*** Study text Section Begins ***

Police and Corrections Minister Mark Mitchell. Photo / Marty Melville
The Government will stop funding the controversial Mongrel Mob-led drug rehabilitation programme Kahukura.
Police Minister Mark Mitchell confirmed funding would not continue under the coalition Government, describing initial decisions by Labour to support the programme as “perverse”.
“We are not going to fund the Mongrel Mob to deliver programmes around meth when they are some of the biggest dealers in methamphetamine. It’s just perverse.”
He rejected that the programme was or could be effective, or that those who ran it were able to access communities and groups that other services could not.
”You’d have to show me the results of it and I don’t think anyone had seen those. We are not having gang members that are out there selling methamphetamine getting taxpayer money to deliver programmes.”
He wasn’t aware of any other similar programmes having their funding cut, but said: “If there are programmes where gangs have been funded to run programmes like that, then the expectation is that that funding will stop.”
Health New Zealand Te Whatu Ora’s co-director in addictions and national commissioning, Ian McKenzie, said the programme was provided with time-limited funding.
“The contract for this programme has finished and this has been communicated to the provider. This programme is under evaluation and the final report is due in January 2025.”
Kahukura is an eight-week live-in marae-based programme for people suffering from drug addiction, mainly methamphetamine. The programme is led by the Mongrel Mob and uses a mix of Māori healing and clinical therapeutic practices, according to its website.
The programme was launched in 2020 and received funding under the previous Labour Government between 2021 and 2024 from the Proceeds of Crime Fund, a funding pool derived from cash, or the sale of assets, seized by police because they were obtained directly or indirectly from the proceeds of crime.
Government organisations can apply to the fund and their proposals are assessed by a panel before the money is released. The Ministry of Health successfully applied for funding for Kahukura and $2.75 million was awarded to the programme over four financial years.

*** Study text Section Ends ***
*** Data extracts Section Begins ***

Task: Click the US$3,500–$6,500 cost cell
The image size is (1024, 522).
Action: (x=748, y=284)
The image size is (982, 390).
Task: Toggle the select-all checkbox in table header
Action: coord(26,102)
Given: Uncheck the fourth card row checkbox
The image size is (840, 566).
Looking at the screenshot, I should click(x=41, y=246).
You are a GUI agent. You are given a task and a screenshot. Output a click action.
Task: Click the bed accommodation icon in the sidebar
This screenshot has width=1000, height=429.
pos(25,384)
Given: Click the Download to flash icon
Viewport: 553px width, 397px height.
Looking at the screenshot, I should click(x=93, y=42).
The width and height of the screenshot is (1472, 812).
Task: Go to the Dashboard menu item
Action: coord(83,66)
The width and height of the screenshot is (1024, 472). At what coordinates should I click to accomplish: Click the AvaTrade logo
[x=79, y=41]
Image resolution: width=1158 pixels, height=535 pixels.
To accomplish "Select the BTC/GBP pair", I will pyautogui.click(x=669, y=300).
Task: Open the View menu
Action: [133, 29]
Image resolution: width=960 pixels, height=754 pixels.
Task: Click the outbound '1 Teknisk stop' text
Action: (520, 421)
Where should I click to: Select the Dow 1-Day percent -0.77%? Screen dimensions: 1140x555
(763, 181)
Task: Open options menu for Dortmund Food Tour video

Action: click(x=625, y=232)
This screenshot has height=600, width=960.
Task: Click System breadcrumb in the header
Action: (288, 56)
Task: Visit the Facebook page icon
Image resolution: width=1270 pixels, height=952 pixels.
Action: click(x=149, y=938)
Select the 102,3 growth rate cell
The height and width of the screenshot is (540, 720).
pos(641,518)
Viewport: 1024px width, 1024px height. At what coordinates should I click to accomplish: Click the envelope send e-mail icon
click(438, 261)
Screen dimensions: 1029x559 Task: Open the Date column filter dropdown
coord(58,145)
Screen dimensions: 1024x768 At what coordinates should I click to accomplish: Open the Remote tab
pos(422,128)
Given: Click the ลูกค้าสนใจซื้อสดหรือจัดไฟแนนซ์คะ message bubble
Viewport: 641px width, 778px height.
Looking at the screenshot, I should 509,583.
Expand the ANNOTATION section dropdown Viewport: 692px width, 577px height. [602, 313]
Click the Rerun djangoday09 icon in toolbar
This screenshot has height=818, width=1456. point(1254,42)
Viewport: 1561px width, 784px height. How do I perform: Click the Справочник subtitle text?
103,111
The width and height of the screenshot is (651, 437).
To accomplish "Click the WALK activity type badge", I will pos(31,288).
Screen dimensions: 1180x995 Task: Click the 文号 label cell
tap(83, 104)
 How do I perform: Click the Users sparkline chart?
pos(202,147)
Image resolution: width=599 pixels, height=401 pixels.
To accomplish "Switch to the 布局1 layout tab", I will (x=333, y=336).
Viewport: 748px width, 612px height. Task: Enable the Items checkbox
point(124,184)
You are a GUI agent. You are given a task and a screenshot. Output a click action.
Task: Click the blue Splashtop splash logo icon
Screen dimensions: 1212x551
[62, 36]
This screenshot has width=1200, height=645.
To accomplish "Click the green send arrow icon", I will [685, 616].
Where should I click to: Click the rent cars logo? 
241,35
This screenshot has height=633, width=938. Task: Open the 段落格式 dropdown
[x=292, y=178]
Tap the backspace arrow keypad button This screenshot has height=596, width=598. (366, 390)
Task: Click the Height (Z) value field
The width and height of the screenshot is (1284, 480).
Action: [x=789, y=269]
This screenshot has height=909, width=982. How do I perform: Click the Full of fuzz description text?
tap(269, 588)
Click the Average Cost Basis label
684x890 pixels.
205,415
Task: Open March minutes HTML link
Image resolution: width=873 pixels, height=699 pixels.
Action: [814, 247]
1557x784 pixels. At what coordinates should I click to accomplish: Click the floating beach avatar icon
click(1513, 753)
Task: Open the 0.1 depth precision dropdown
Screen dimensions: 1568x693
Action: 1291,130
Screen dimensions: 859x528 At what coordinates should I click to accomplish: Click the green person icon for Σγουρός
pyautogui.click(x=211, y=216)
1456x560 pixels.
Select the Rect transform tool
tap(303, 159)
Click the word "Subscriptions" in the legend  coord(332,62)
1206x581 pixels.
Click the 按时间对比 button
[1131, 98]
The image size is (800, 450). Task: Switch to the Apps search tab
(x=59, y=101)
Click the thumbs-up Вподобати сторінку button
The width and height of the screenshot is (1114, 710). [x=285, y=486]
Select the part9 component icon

*** Data extracts Section Ends ***

What to do:
1) Translate this sentence from the Kahukura article into Spanish: "Kahukura is an eight-week live-in marae-based programme for people suffering from drug addiction, mainly methamphetamine."
2) Answer these questions from the Kahukura article:
(a) When is the final evaluation report on the programme due?
(b) In what year was the programme launched?
(c) How much money was awarded to the programme over four financial years?
3) Rewrite the passage of the Kahukura article starting with "Health New Zealand" and going on through "to its website.", with "time-limited funding" replaced by "short-term funding".

Written responses:
1) Kahukura es un programa residencial de ocho semanas basado en un marae para personas que sufren adicción a las drogas, principalmente a la metanfetamina.

2)
(a) January 2025
(b) 2020
(c) $2.75 million

3)
Health New Zealand Te Whatu Ora’s co-director in addictions and national commissioning, Ian McKenzie, said the programme was provided with short-term funding.
“The contract for this programme has finished and this has been communicated to the provider. This programme is under evaluation and the final report is due in January 2025.”
Kahukura is an eight-week live-in marae-based programme for people suffering from drug addiction, mainly methamphetamine. The programme is led by the Mongrel Mob and uses a mix of Māori healing and clinical therapeutic practices, according to its website.